Mi alzo e preparo la colazione, verso le 16.00 abbandoniamo il campo e saliamo i tre pozzi, poi si prosegue in un bel meandro molto acquatico, con numerosi salti in roccia sui tre quattro metri. Dopo due ore arriviamo al P. 6, forte stillicidio, scarburiamo. Oltre un meandro con acqua sotto e concrezioni in alto, dove noi camminiamo comodamente. Poi si restringe con numerosi passaggi nel fango. Aria sino al bivio con sifone, poi calma e poca acqua nel ramo di sinistra, dove continuiamo.
Avanti ci attendono delle schifose strettoie, in un micidiale fango plastico e dei saltini armati con corde gia in loco, avanti costretti a fare parecchi passamano, oltre una sala, si arrampica per dieci metri, poi con una corda recuperiamo i sacchi e finalmente siamo al campo. Ore 22.00. Bisogna darsi da fare: si tendono i teli, Victor cucina mentre sistemo ancoraggi per le amache. Verso le 4.00 andiamo a dormire, scomodamente perchè le amache sono strettissime.

4 AGOSTO

 Non sono riuscito a dormire, mi alzo verso le 10.00, poi riprovo a dormire, freddo ai piedi; verso le 14.00 ci svegliamo per mangiare. II trapano è inutile perchè gli ambienti sono piccoli e la corrente d’aria quasi assente. Gli altri tre vanno a vedere la strettoia da minare mentre io rimango al campo, mi fa male la spalla sinistra, meglio riposare in vista del lungo recupero. Le sensazioni in questa grotta, qui al campo, sono strane, ci vuole calma e disciplina per vincere il freddo e la fatica.
C’è poi il problema della lingua, incomprensione reciproca, ci capiamo a gesti o a mezze frasi in inglese. Loro sono cordiali e simpatici, peccato che non ci siano le gallerie e che ci muoviamo in un terreno difficile e sconosciuto. Staremo a vedere al ritorno, ora è importante il feeling con Tono.
Ore 19.00. Sono di ritorno e a gran voce invocano un olà nella strettoia e nelle concrezioni per due metri, oltre si sente lo scorrere dell’acqua. Aria poca. speriamo bene. Preparo la merenda a base di noci, miele, biscotti e cioccolata e sigarette in quantità.
Verso le 22.00 ripartono. lasciandomi solo con il buio, il silenzio e le gocce di stillicidio che cadono sui teli. Nonostante la fatica e il freddo sono contento. un’esperienza anche questa e va bene cosi; magari dopo aver riflettuto un attimo, dopo aver fatto sbollire I’incazzatura per il fango e le strettoie non previste.

**Sezione dati**
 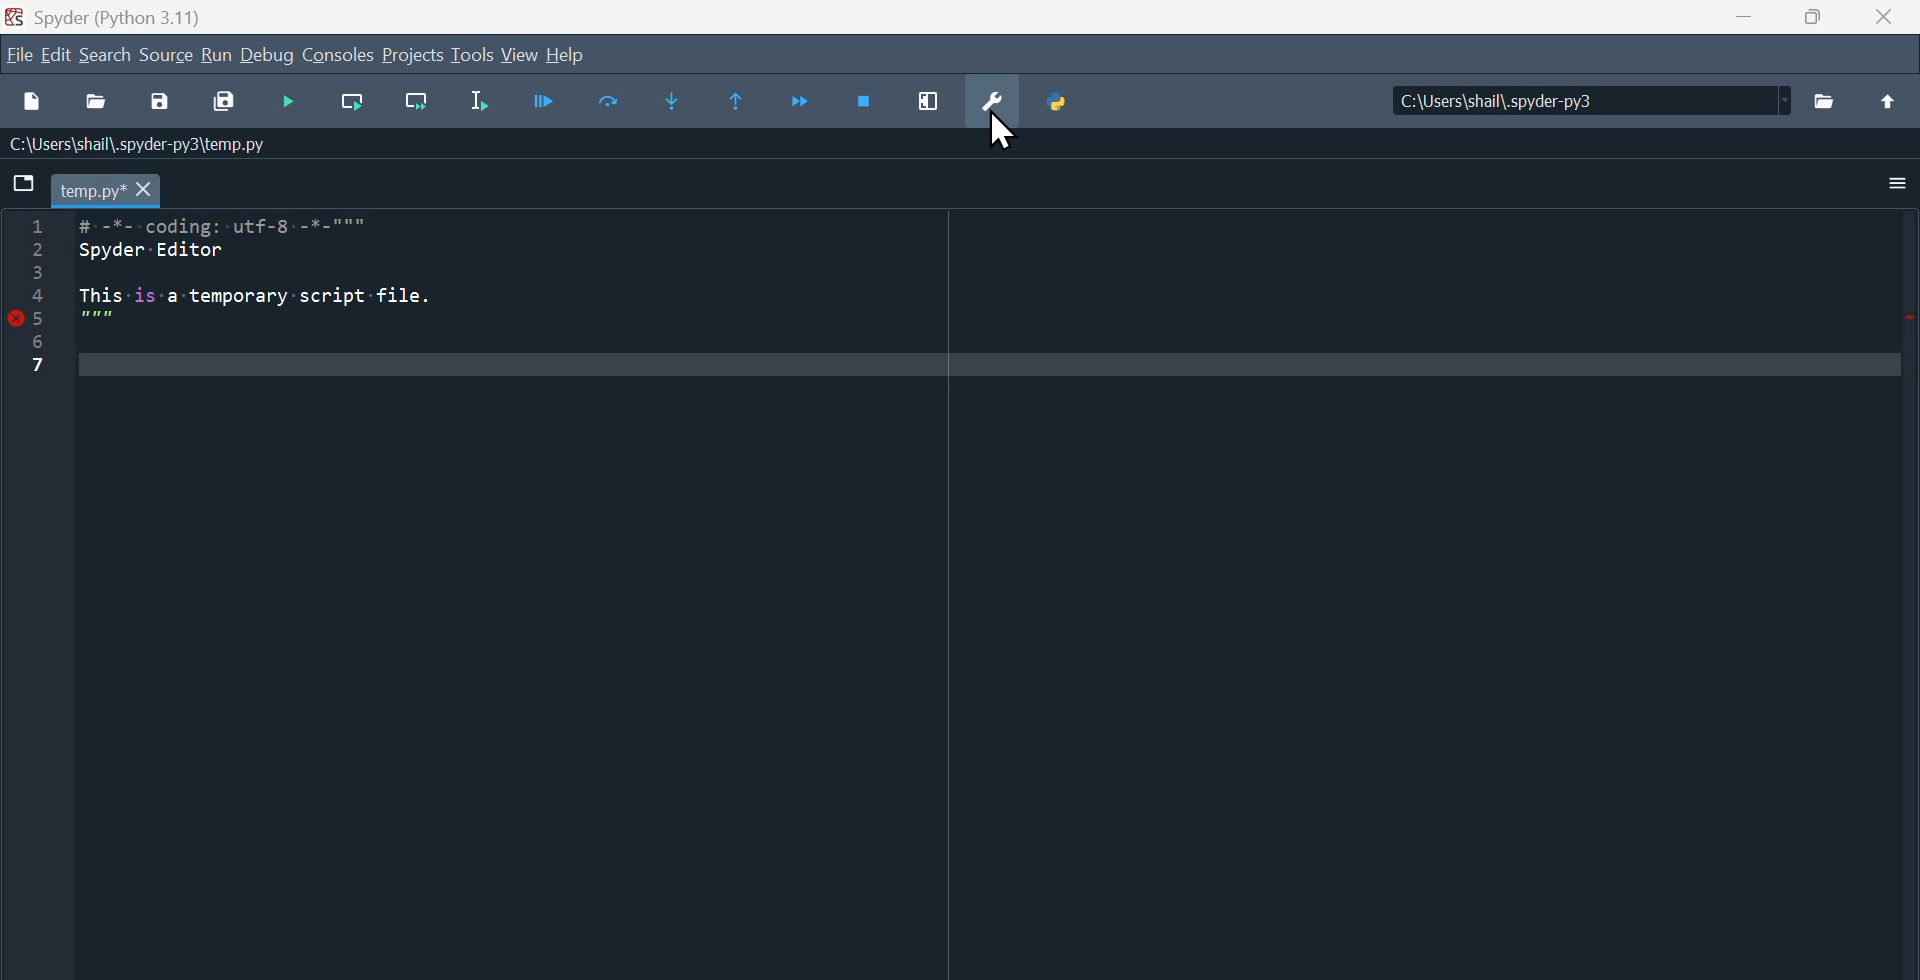 What do you see at coordinates (1737, 24) in the screenshot?
I see `minimise` at bounding box center [1737, 24].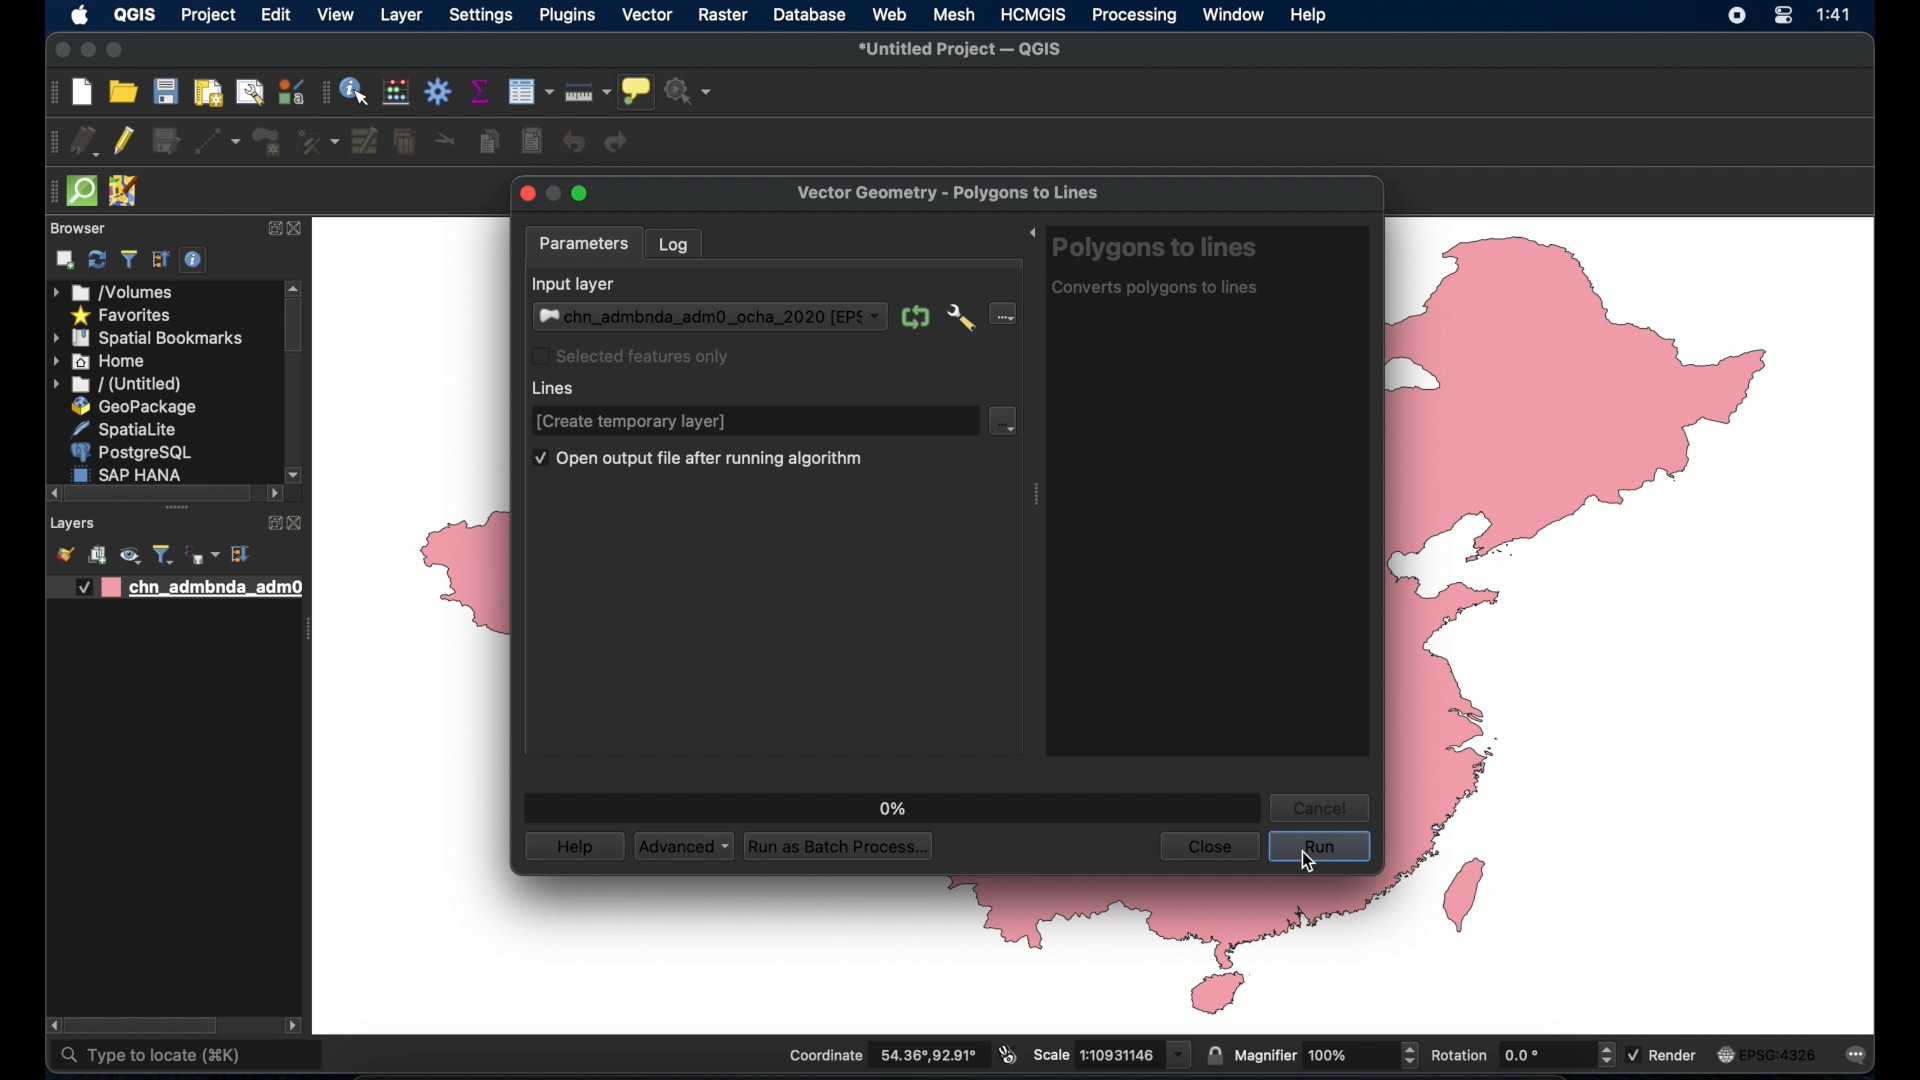  I want to click on raster, so click(722, 15).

**Consegna**
Trascrivi fedelmente il passo dell'estratto compreso tra "C’è poi il problema" e "feeling con Tono.", estremi inclusi. L'elenco costituisce materiale a sé, distinto dall'estratto.

**Risultato**
C’è poi il problema della lingua, incomprensione reciproca, ci capiamo a gesti o a mezze frasi in inglese. Loro sono cordiali e simpatici, peccato che non ci siano le gallerie e che ci muoviamo in un terreno difficile e sconosciuto. Staremo a vedere al ritorno, ora è importante il feeling con Tono.